Conflicted said 9 years, 7 months ago:

Hi guys. I recently got out of a long term relationship and I have no idea how to just go out and meet someone. I’ve never traied online dating and I’m much to shy of a guy to just go out and randomly hit on girls at bars. I don’t like doing that anyway I think it’s creepy :. I’ve always been the nice romantic long relationship kind of guy. If you guys could give me any help I would really appreciate it.

Actually_Wacky said 9 years, 7 months ago:

You can always go out with friends and have them introduce you to some of their girl friends. Just expand your social circle. You don’t necessarily have to go out with the mentality of “picking up girls”. Just go out. Have fun. Meet new people. In clubs, restaurants, at the gym, at the library, at the frozen yogurt place, at the grocery store…anywhere really. Just don’t be afraid to go up and say hi :)

Conflicted said 9 years, 7 months ago:

thats always my issue I feel creepy just rolling up and being like heyyyy

Actually_Wacky said 9 years, 7 months ago:

I understand. It’s completely normal! You’re out of practice.

I know this is just one girl’s perspective but, I love talking to people and as long as the person is respectful I will say hi back and talk for a little bit. There is nothing wrong with that :) That’s how you meet people.
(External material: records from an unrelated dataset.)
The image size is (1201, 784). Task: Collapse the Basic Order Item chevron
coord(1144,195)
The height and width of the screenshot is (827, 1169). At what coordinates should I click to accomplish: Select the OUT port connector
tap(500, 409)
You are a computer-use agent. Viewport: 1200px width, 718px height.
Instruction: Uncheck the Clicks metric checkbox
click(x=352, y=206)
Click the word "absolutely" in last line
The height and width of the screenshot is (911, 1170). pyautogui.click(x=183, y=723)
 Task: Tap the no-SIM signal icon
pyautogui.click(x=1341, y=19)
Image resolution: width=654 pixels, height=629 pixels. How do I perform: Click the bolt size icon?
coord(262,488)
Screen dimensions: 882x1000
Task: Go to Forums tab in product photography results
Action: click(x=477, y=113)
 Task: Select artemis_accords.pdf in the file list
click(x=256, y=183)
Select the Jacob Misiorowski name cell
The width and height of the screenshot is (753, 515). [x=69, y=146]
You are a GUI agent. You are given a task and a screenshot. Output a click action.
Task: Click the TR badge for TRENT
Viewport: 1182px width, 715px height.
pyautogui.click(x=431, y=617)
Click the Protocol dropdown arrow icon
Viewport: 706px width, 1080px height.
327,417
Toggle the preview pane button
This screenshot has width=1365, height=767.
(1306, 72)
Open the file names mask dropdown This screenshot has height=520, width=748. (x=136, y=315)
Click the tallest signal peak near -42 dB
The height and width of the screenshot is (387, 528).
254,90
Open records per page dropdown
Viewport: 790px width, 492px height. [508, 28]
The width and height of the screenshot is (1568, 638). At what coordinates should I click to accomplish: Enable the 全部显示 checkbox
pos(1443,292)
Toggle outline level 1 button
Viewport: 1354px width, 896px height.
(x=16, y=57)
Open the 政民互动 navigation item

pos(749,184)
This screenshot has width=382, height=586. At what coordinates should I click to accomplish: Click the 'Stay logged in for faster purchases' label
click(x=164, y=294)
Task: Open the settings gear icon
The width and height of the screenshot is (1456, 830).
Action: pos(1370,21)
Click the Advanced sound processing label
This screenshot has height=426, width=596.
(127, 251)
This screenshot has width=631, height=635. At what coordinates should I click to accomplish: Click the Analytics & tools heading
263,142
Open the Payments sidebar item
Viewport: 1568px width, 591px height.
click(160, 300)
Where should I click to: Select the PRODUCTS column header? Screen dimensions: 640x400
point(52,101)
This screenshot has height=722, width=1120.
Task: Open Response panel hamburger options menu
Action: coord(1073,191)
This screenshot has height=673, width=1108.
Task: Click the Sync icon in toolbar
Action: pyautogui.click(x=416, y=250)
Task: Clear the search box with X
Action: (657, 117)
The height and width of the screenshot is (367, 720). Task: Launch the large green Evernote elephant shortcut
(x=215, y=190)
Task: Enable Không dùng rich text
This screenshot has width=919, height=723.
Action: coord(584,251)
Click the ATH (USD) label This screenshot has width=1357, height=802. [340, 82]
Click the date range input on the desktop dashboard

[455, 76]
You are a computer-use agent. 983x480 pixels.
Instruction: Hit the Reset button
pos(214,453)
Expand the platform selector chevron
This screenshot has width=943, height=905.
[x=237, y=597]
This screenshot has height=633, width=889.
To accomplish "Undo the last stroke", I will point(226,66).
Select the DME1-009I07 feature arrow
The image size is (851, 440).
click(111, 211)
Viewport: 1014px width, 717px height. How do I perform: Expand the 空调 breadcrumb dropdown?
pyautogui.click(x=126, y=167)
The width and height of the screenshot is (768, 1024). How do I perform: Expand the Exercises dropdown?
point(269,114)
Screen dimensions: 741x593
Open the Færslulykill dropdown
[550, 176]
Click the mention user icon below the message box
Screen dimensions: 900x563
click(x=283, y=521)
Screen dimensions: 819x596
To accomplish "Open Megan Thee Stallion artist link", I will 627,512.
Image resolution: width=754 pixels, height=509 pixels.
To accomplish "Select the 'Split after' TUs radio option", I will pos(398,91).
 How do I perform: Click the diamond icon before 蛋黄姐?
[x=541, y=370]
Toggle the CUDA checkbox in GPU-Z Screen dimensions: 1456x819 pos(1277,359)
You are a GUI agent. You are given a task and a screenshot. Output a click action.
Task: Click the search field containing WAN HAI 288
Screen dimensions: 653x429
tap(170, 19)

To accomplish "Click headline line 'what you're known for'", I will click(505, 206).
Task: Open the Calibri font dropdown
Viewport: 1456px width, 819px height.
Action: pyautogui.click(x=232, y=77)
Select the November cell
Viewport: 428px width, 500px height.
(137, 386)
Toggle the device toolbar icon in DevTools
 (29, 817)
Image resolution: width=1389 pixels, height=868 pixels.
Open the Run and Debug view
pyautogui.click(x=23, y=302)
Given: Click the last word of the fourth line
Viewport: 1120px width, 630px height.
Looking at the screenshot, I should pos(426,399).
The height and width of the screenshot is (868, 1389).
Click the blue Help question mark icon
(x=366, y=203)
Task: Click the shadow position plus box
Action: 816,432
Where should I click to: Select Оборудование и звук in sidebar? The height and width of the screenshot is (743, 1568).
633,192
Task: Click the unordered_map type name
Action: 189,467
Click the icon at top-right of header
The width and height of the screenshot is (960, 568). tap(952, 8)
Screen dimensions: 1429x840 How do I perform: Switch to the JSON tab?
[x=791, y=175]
Now there are some girls who are rude and will not give you the time of day. But don’t take this personally. It has more to do with them than it does with you! Don’t let this discourage you and keep trying :)

Threadfall said 9 years, 7 months ago:

This is easier said than done, but sometimes it’s easier to find someone when you’re not looking for it.

I’m not saying give up, I’m saying that instead of focusing on finding someone, just get into activities you enjoy, and try to join groups that do these things together. You’ll meet a lot of people with similar interests, and the likelihood of meeting someone who likes the same things you do or that you just “click” with gets much higher :)

I guess this is just a slightly different way of saying what other commenters have, but this is my two cents. Good luck!

asder said 9 years, 7 months ago:

they do not exist

Aerial Faith said 9 years, 7 months ago:

I don’t wanna cause a stir but ‘good’ girls do exist, contrary to the above commenter’s beliefs. c: I agree with Threadfall, try do more of what you love and stop actively looking for someone, and you’re more likely to be surprised. Join a club that you’re interested in, try something new!

Conflicted said 9 years, 7 months ago:

Thank you all for your awesome advice. I have been doing my best to find myself again and just do me. I have heard the advice of just do whatever it is I do but the issue is all I do is work and well sleep mostly. My job is all encompassing I work at a 24 hr juvenile detention center so I tend to be there.. well a lot. So finding a girl in that social circle is not only hard but can be a minefield due to sexual harassment and what not. I also know I need to do things to help myself which is where my conflict lies. I’ll keep the faith though and I have to disagree there are good girls out there just as there are good guys you just have to look.

Deleted User said 9 years, 6 months ago:

Hi Conflicted,
I understand this is a bit of an old thread. Actively looking for a girl friend is almost never a good idea. Like many here said, it is better to invest time in your likes. We can never expect somebody else to complete us. When you do things you like, you will come across girls in that field with whom you will have more in common with.

Bar scene is not too good as the culture there is usually not for someone looking for a long term relationship.

In terms of dating sites, I hear the paid ones are good as people tend to be more serious in there.